L’image des investissements varie en fonction de la localisation géographique
Question du lecteur : Nous adorons notre résidence secondaire en France mais nous nous demandons parfois si cela constitue un bon investissement. Les Français achètent-ils encore des résidences secondaires dans le cadre de leur stratégie d’investissement ?
Les fortunes réalisées dans l’immobilier ailleurs (par exemple, une maison mitoyenne achetée à Londres pour 90 000 £ dans les années 1980 qui vaudra désormais au moins 600 000 £) sont rares en France, où les prix de l’immobilier n’ont pas autant augmenté.
Cependant, pour des raisons historiques – notamment les révolutions et les crises financières en particulier – la pierre est toujours perçue comme une valeur sûre en France, même lorsque ses rendements sont dépassés par les marchés boursiers.

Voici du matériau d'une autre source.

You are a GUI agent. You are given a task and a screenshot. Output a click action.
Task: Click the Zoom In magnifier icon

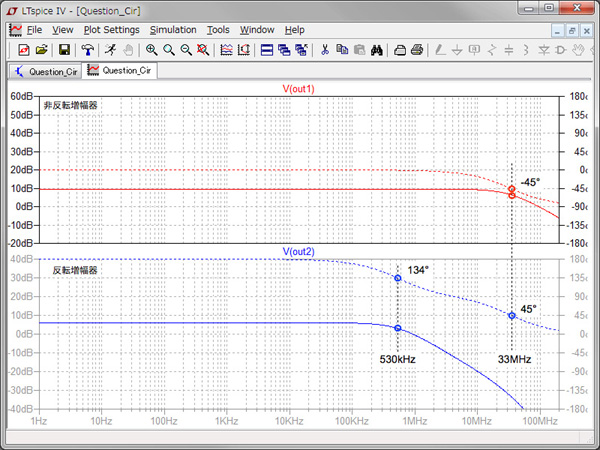151,49
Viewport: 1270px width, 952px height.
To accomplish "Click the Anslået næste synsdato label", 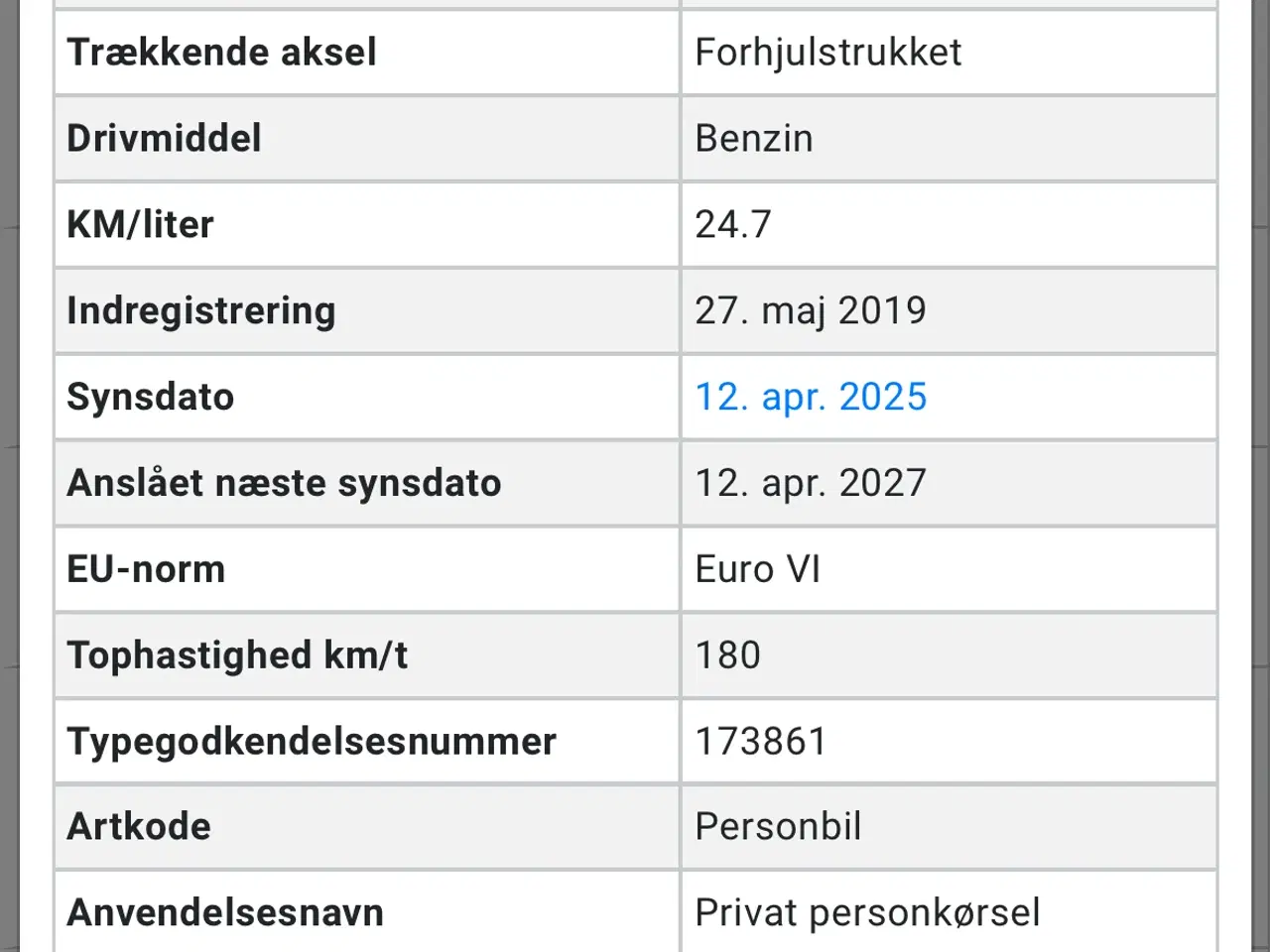I will point(284,483).
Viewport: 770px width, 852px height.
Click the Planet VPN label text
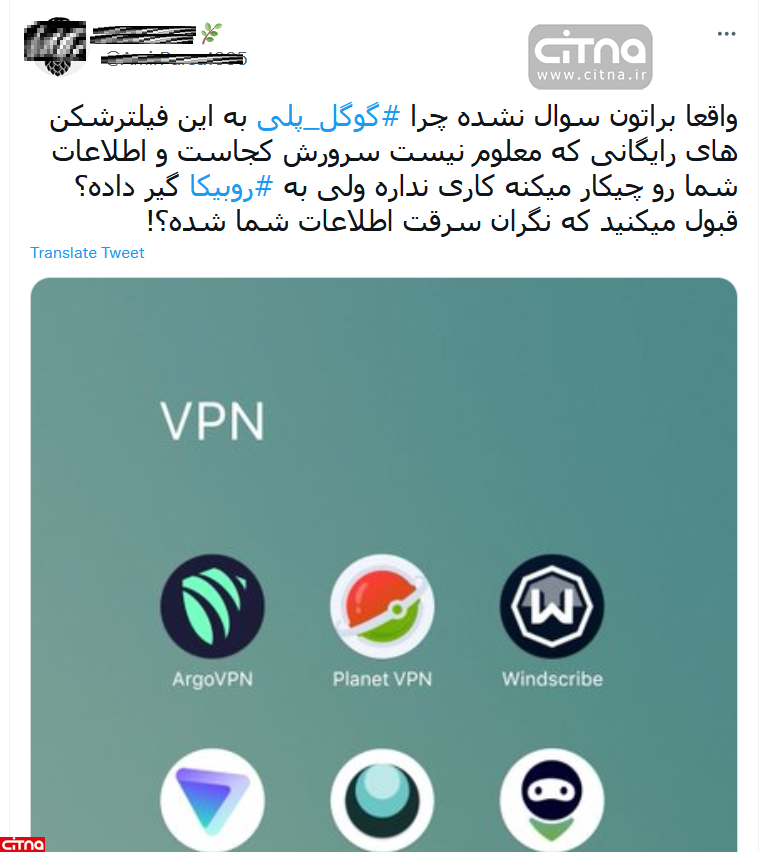382,679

L’agence statistique nationale Insee calcule que l’immobilier (principalement les résidences principales mais aussi les résidences secondaires et les biens locatifs) représente 62 % de la richesse totale des Français.
Pour les résidences secondaires, l’image d’investissement est compliquée par le droit français des successions, où la succession est répartie entre les frères et sœurs.
Il n’est pas rare que ces frères et sœurs soient en désaccord sur la vente ou la conservation d’une maison à la campagne, de sorte qu’elle fasse partie de l’héritage familial commun par défaut plutôt que par choix délibéré.
Un autre facteur de complication est la nature du marché immobilier français, où les cycles des propriétés rurales diffèrent de ceux des villes.
Il a fallu au moins dix ans pour que les propriétés rurales, dont la valeur marchande a chuté d’une moyenne de 25 % lors de la crise financière de 2007 et 2008, retrouve les niveaux de prix de 2006. Et à la suite des récentes hausses des taux d’intérêt, ces prix commencent à baisser légèrement de nouveau, tandis que ceux des villes ont majoritairement augmenté, malgré quelques revers occasionnels.
Les personnes qui achètent des résidences secondaires en France dans un objectif d’investissement, en particulier dans les villes et les stations balnéaires, les louent souvent via des plateformes telles qu’Airbnb, ce qui est devenu un modèle d’affaires très rentable.
Cependant, une partie de l’éclat a été atténuée depuis que le gouvernement a exigé que ces plateformes partagent les informations sur les revenus des propriétés avec les autorités fiscales. Certaines communes restreignent également désormais le nombre de jours pendant lesquels les propriétés peuvent être louées en tant qu’hébergement touristique, ce qui réduit aussi le potentiel d’investissement.
Les transformer en locations locatives traditionnelles n’est pas simple, d’autant plus que les baux de longue durée signifient qu’elles ne peuvent plus être utilisées comme résidence de vacances. Des changements législatifs récents visant à exclure du marché locatif les propriétés les moins économes en énergie ont également constitué un frein pour les investisseurs.
Donc, la réponse courte est que oui, les Français continuent d’investir dans des résidences secondaires, mais à moins qu’elles ne se trouvent dans des villes ou dans des stations balnéaires ou montagnardes prisées, ils n’espèrent pas toujours faire fortune en les revendant.